Controls: AI-4, AV-3, AO-3, AO-4, AG-5.
Actions:
- require evidence for diff and dependency changes;
- run security regression tests before deploy;
- block secrets in prompt, log, and output;
- test Docker, nginx, and env changes separately;
- send high-risk changes to human approval.
MCP and tools
MCP makes agents useful, but it increases blast radius. A minimum baseline:
- registry of MCP servers: owner, version, transport, auth, data classes;
- signed metadata or pinned config;
- tool allowlist per tenant, key, and agent;
- private IP egress block when a tool reaches external URLs;
- schema hash and evidence for each tool call;
- separation of read-only and write/destructive tools;
- approval for actions that change money, access, data, or infrastructure.
Memory
Memory is not just "long context". It is a persistent attack surface.
Minimum baseline:
- provenance: who wrote it, from which request, with which policy decision;
- TTL and expiration;
- tenant isolation;
- redaction before write;
- poisoning scan;
- erase evidence;
- no automatic trust upgrade for old memory;
- separate rules for user memory, org memory, vector memory, and tool-derived memory.
Evidence pack
Industrial buyers need verifiable artifacts, not just a polished report:
- model, provider, and alias inventory;
- key list and tenant-scoped policy snapshot without secrets;
- enabled policies and guardrails;
- blocked/allowed decisions for test scenarios;
- webhook secret handling;
- CORS, origin, TLS, and nginx posture;
- Docker ports, networks, volumes, health checks;
- security regression results;
- ASAMM maturity score;
- open high-risk gaps.
Minimum launch checklist
- API gateway answers health and OpenAI-compatible endpoints.
- Registration is either closed or protected against abuse.
- API-key lifecycle works: issuance, revoke, rotation, tenant scope.
- Hosted-provider fallback cannot enable without tenant policy.
- BYOK is not logged and does not appear in evidence.
- SSRF and private IP egress are blocked for provider base URLs and tool URLs.
- Dashboard and admin require auth and role checks.
- Public metadata does not expose secrets, internal ports, or metrics token.
- Nginx, TLS, CORS, and Host header are checked black-box.
- Docker does not expose Postgres or Redis publicly.
- Memory has at least provenance, TTL, and erase behavior.
- Release-evidence is stored beside deployment.
FAQ
Does ASAMM replace OWASP LLM Top 10?
No.

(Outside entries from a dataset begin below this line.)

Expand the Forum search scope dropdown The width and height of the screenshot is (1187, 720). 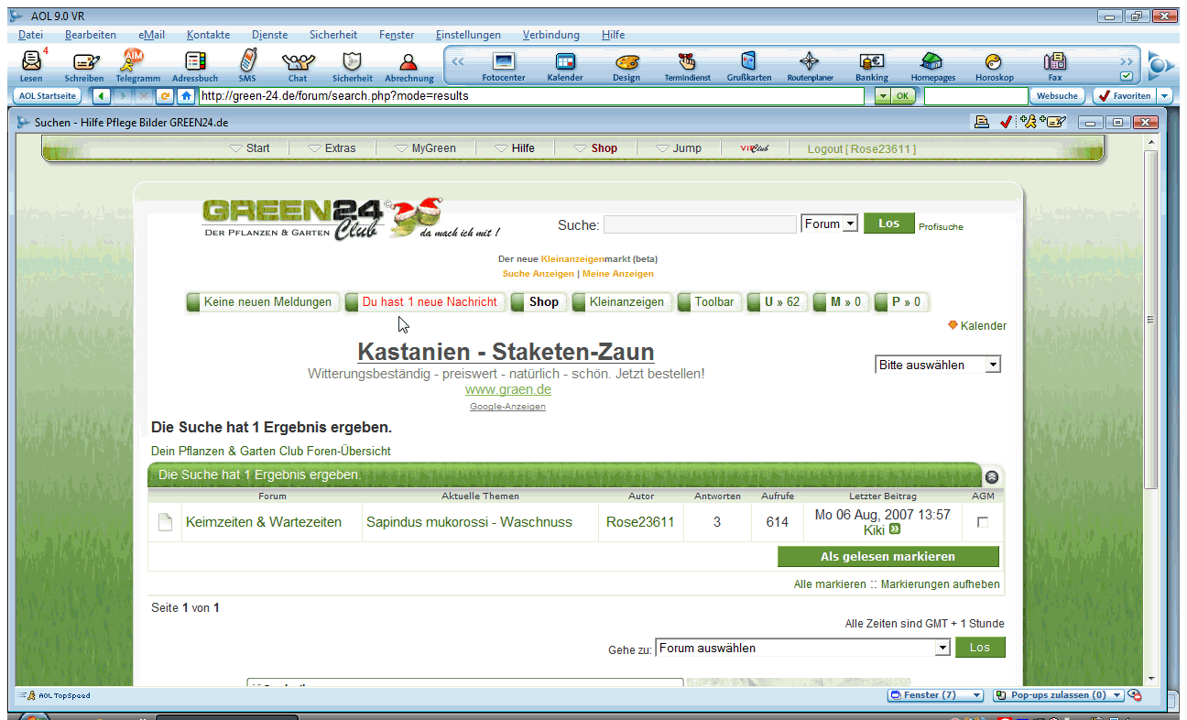click(849, 224)
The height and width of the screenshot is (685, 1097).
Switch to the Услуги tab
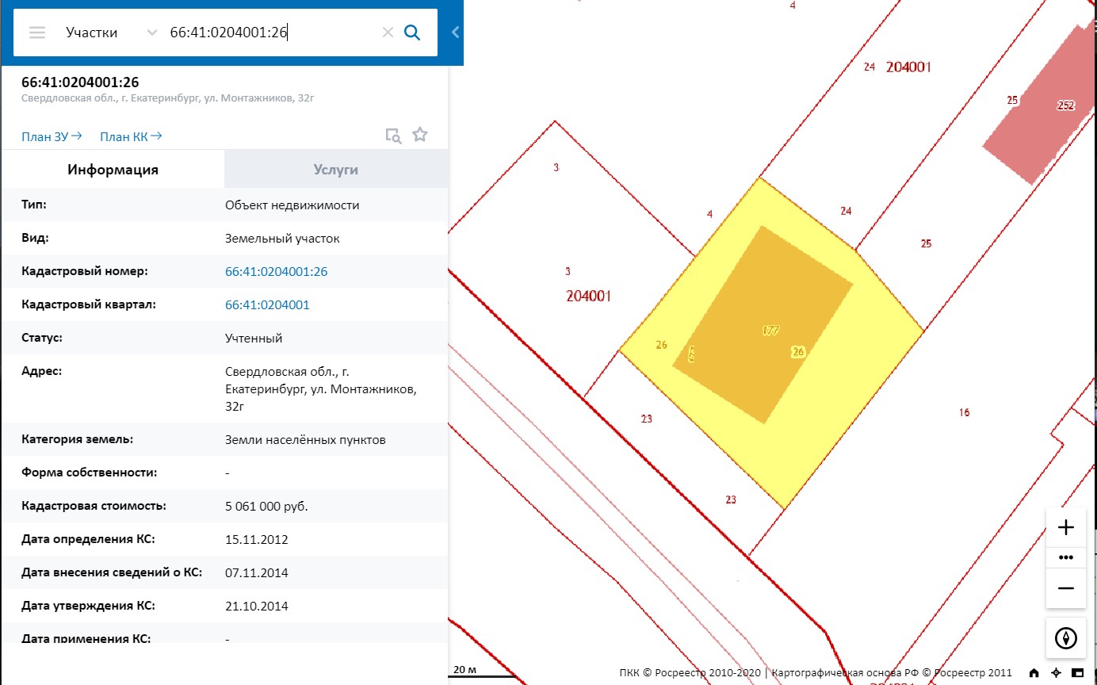click(336, 170)
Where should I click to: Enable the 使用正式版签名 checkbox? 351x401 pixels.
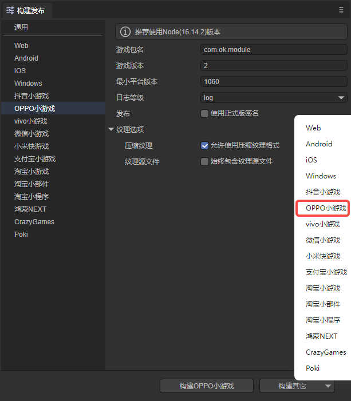click(x=204, y=113)
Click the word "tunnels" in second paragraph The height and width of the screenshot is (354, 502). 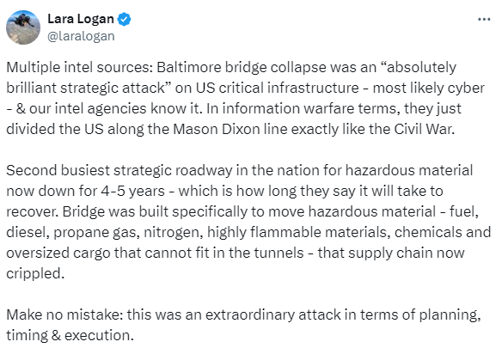point(279,253)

OWASP LLM Top 10 describes threat classes. ASAMM organizes maturity: who owns a control, where evidence lives, and how to verify the protection continuously.

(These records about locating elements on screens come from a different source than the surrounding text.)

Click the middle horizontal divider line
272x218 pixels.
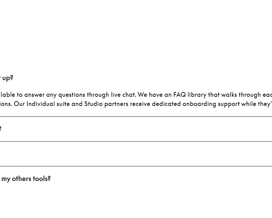[x=136, y=141]
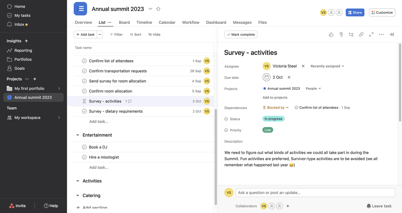Expand the Catering section
Screen dimensions: 402x213
pos(77,195)
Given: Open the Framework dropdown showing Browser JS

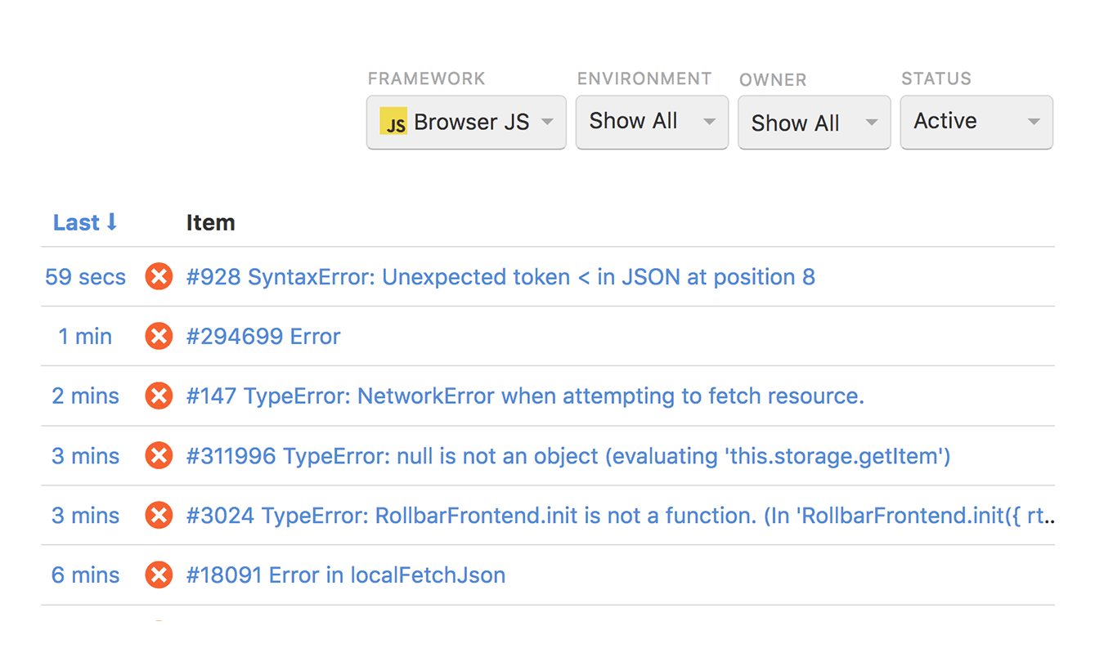Looking at the screenshot, I should [466, 123].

Does a gateway customer need to rewrite all code?
No. The baseline changes are base_url, key, and selected model or alias. That is the value of the gateway: multi-provider routing, policy, and protection move into Spectorn.
Why is memory separate?
Because memory outlives a single request. If it is poisoned, leaked, or trusted incorrectly, the attack becomes persistent.
Can ASAMM work for a protection-only customer?
Yes. The main domains become AI, AV, and AO: scan, policy decision, evidence, regression, and incident response. Governance and Design remain the maturity guide.